The rise of green values and the strong increase in diets in which Finnish, clean vegetables are emphasised, drive the development of market gardens toward larger units. As production volumes increase, more electricity is also consumed. Own primary substation can offer a solution that secures sufficient electricity supply and offers room for growth.
"That is the point where the companies start thinking about what the smartest way would be to implement electricity distribution to greenhouses so that it serves the needs of the garden long into the future. The lines of a normal 20 kV distribution network can become too small," says Caruna's Key Account Manager Lassi Vuokko.
It was almost exactly two years ago that this consideration became current also in Puutarha Timo Juntti Oy, a market garden that cultivates cucumber in their greenhouses in Kaarina in the south-westerly coast of Finland. The company made the most significant investment in its 60-year history, and Caruna was involved in it as a partner.
"We have two hectares of surface area that is lit around the clock as well as our own transformers, and therefore also our own usage supervisor. He notified Caruna of our need for a higher power level. As a solution, they first proposed and then started planning our own primary substation, which will be completed in July 2020. The construction works are still being carried out," says entrepreneur Tero Juntti.
This kind of a partnership between an electricity distributor and customer serves not only the needs of the customer but also the continuous development of the entire network.
Natural flexibility in the electricity demand of a greenhouse
In large market gardens, cultivation takes place throughout the year. However, electricity consumption is heaviest during dark. That makes a greenhouse a natural leveller of electricity network usage and a good pair for example for renewable solar or wind power that is fed into the electricity network in accordance with the conditions.
"We use the most amount of electricity when it is otherwise used less. Finnish greenhouses are also an important part of a more extensive Nordic disturbance reserve. It means that if there is a big disturbance somewhere in the electricity network, the power of our lighting falls within seconds," Tero Juntti says.
Juntti's greenhouses are lit by sodium-vapor lamps. Their overall efficiency is good, and it is further improved by the plants benefitting from their heat radiation. Indeed, lights clearly consume the most amount of electricity in a greenhouse. In addition, general electricity is consumed by motors, packing machines as well as industrial heat pumps used for cooling.
The spectra of low-consumption LED lamps could also be adjusted precisely to the needs of a plant, but they lack heat radiation. Indeed, the word of the day is hybrid lighting in which the lacking spectrum of heat radiating sodium-vapor lamps is complemented with LEDs.
"We started cultivation with grow lighting in the 1980s. At the time, electricity consumption rose dramatically, and it has been growing quite steadily.
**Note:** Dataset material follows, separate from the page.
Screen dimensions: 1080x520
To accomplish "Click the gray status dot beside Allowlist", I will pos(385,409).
Annual usage is in tens of thousands of megawatt hours," estimates Tero Juntti.
When our own primary substation is soon completed, the future electricity needs of Juntti market garden will be well looked after also with a view to possible expansion.
"This primary substation and the 10 megawatt transformer are sufficient to cover the needs of the coming years. After that, we may need to consider a larger transformer or add another transformer," says Juntti.
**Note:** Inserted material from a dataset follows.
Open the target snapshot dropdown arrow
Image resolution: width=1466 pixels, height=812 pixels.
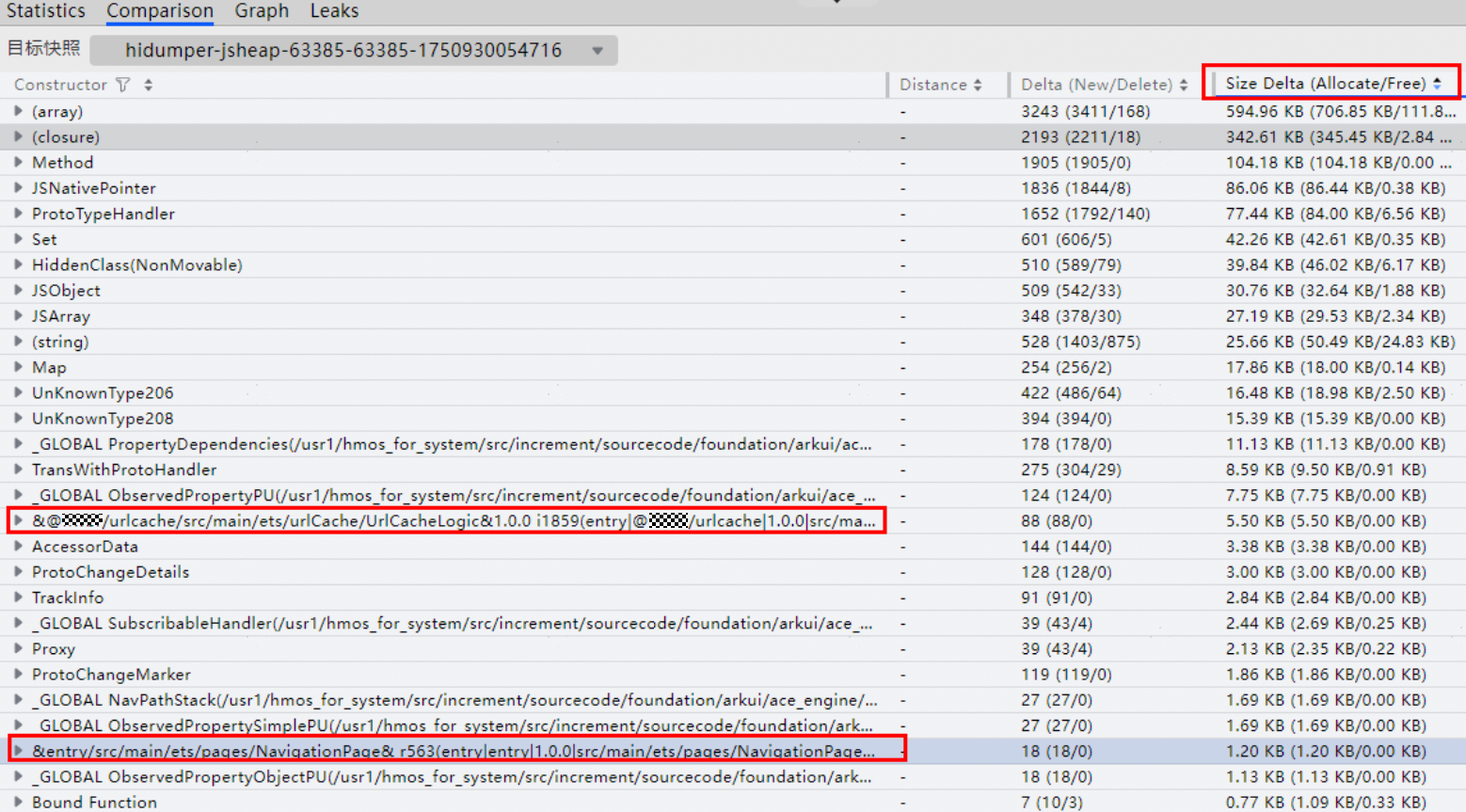tap(598, 51)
Own contact person brings additional value to a customer in infrastructure projects
The Juntti market garden has its own contact person with whom the primary substation construction project has been advanced. According to Tero Juntti, this has been a very good thing. From the perspective of a large customer, the most efficient way is to make long-term plans relating to electricity distribution and contracts, charting and anticipating the needs for future growth or change.
"We have been working together on this project with a good understanding, and when we have concluded contracts relating to the project, the contact person has come here to meet with us and we have carefully gone through the papers together over a cup of coffee. I have only positive things to say about that," praises Juntti.
Greenhouses are an important large customer segment for Caruna. Southwest Finland has traditionally been a strong area for market gardens. Another specific area is also the Närpiö region in South Ostrobothnia where Caruna's network serves several dozens of greenhouses of various sizes. Lassi Vuokko praises the entrepreneurs' proactive attitude in connection-related matters.
"Our most recent contract was concluded in March, and in the last year, a connection contract into a 110 kilovolt network has been made for three greenhouses. So, demand has been quite good," Vuokko says satisfied.